Abstract
Introduction: Pulmonary hypertension (PH) is associated with Philadelphia-chromosome negative myeloproliferative neoplasms (MPNs. In prior studies utilizing transthoracic echocardiography (TTE) to screen for PH, PH was associated with increased risk of hematologic progression among patients with MPN. However, PH is a heterogenous disease that requires right heart catheterization (RHC) for diagnosis and hemodynamic profiling. Despite studies of PH noted on TTE, data on RHC-proven PH is sparse and the impact of the different hemodynamic phenotypes on MPN outcomes remains unclear.

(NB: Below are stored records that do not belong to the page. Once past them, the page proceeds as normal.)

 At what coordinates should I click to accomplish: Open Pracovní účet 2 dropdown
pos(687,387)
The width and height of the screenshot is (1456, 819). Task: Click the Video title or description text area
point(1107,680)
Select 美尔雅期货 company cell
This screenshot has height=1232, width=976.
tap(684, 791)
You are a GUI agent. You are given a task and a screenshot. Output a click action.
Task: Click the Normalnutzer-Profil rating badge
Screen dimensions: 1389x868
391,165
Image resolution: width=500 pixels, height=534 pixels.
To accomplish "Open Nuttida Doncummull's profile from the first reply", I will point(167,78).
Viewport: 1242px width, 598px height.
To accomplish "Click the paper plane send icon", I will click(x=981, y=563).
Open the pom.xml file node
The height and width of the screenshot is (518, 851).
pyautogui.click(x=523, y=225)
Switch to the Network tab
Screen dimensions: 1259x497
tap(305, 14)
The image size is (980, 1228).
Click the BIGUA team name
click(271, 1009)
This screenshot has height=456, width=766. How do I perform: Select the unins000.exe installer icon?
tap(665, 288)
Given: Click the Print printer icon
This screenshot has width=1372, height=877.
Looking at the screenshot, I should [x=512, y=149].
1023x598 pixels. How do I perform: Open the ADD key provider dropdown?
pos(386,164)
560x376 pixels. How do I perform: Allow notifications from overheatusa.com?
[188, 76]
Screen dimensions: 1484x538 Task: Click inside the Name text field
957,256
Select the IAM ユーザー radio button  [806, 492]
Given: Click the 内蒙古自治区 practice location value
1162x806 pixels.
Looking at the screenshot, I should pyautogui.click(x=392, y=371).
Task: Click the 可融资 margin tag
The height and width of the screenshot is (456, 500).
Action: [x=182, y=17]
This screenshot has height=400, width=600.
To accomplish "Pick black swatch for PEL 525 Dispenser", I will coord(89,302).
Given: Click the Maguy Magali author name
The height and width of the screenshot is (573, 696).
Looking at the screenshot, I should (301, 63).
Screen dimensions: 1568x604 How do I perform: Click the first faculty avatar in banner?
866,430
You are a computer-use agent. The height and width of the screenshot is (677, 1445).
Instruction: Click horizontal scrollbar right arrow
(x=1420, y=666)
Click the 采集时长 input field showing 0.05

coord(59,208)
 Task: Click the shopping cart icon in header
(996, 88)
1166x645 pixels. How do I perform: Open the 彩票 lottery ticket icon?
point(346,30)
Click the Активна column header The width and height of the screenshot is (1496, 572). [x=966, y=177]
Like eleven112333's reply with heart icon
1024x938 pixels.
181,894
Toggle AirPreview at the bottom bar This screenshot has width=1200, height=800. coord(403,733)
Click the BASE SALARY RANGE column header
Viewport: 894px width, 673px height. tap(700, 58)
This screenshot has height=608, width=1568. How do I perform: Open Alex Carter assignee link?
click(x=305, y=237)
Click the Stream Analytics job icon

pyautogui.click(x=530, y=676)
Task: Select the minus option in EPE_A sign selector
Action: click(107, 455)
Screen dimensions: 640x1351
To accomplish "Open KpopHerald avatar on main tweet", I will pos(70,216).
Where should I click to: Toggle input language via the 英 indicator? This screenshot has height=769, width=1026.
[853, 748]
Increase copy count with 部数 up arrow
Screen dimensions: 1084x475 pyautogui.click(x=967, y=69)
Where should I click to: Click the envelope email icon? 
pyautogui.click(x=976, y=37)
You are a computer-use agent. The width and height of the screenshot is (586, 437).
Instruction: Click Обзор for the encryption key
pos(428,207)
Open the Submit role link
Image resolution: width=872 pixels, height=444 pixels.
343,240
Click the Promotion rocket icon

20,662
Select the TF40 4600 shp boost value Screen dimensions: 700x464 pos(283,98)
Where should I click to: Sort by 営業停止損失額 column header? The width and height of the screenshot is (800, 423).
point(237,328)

Methods: Using a multicenter registry of patients with MPN who underwent TTE after MPN diagnosis, we identified patients who also underwent RHC. PH was defined as a mean pulmonary artery pressure (mPAP) > 20 mmHg and was hemodynamically categorized as isolated pre-capillary (pre-cap), isolated post-capillary (post-cap), and combined pre-and post-capillary (Cpc-PH) per cardiology guidelines. Outcomes were progression-free survival (PFS), which was defined as survival free from MPN progression to secondary myelofibrosis (MF), acute leukemia, and/or death. Patients with PH as a whole and by hemodynamic category were compared with patients without PH. A secondary analysis was performed by stratifying patients by MPN type (essential thrombocythemia (ET) or polycythemia vera (PV) vs. MF [primary or secondary]) at time of RHC. Multivariable Cox proportional hazards modeling was performed to estimate hazard ratios (HR) and 95% confidence intervals (CI). Models were adjusted for age, sex, driver mutation, MPN type, non-phenotypic driver mutations (mutations other than JAK2, CALR, and MPL), high molecular risk (HMR) mutations, and MPN treatment. For analysis of MF patients, models were adjusted for age and Mutation-Enhanced International Prognostic Score System (MIPSS) 70 score given the low number of patients.
Results: 86 patients were included, 70 (81.4%) had PH, 38 (44.2%) were female, and 68 (79.1%) were non-Hispanic White. The median age at time of RHC was 75 years (interquartile range [IQR] 69 – 79), the median time from MPN diagnosis to RHC was 75.8 months (IQR 39.8 – 116.8). There was no difference in age at RHC, sex, and race between PH and no PH patients. There was no difference in MPN phenotypes between PH and no PH patients. Patients with PH had similar rates of driver mutations (JAK2, CALR, MPL), non-phenotypic driver mutation, and HMR mutations. Among patients with PH, 30 (42.9%) had pre-cap PH, 12 (17.1%) post-cap PH, and 28 (40.0%) had Cpc-PH. In patients with a TTE within 12 months of RHC, patients with PH had higher TTE pulmonary artery systolic pressures compared with no PH (median 56 mmHg vs 47). There was no significant difference in cardiovascular disease between the two groups. After median follow-up time of 30.4 months, 58 (67.4%) had MPN progression or death (71.4% PH vs 50.0% no PH, p = 0.099). There were 0 patients with MPN progression to MF or leukemia in the no PH group compared with 14 (20.0%) patients in the PH group (p = 0.051). Patients with PH had shorter median PFS (27.6 months, CI 18.4 – 52.1) versus those without PH (median PFS 82.1 months, 95% CI 5.4 – no reached). After multivariable Cox proportional hazards regression, PH was associated with increased risk of worse PFS compared with no PH among all MPN patients (HR 2.48, 95% CI 1.03 – 6.00). After stratifying PH by hemodynamic categorization, post-cap (HR 3.53, 95% CI 1.14 – 10.93) and Cpc-PH (HR 3.08, 95% CI 1.21 – 7.85) but not pre-cap (HR 1.84, 95% CI 0.70 – 4.83) were associated with worse PFS compared with no PH. After stratifying by MPN type, PH was associated with worse PF in ET or PV patients (HR 2.85, 95% CI 1.05 – 7.72) but not MF patients (HR 3.31, 95% CI 0.42 – 25.85).
Conclusions: PH was associated with worse PFS among patients with MPN, particularly those with ET or PV, who underwent RHC. PH is a heterogenous entity within MPN and our study suggests that those with post-capillary or Cpc-PH are at higher risk of worse PFS. Prospective studies to evaluate the utility of screening for PH in patients MPN and further studies to better characterize the pathogenesis of PH in MPN are needed.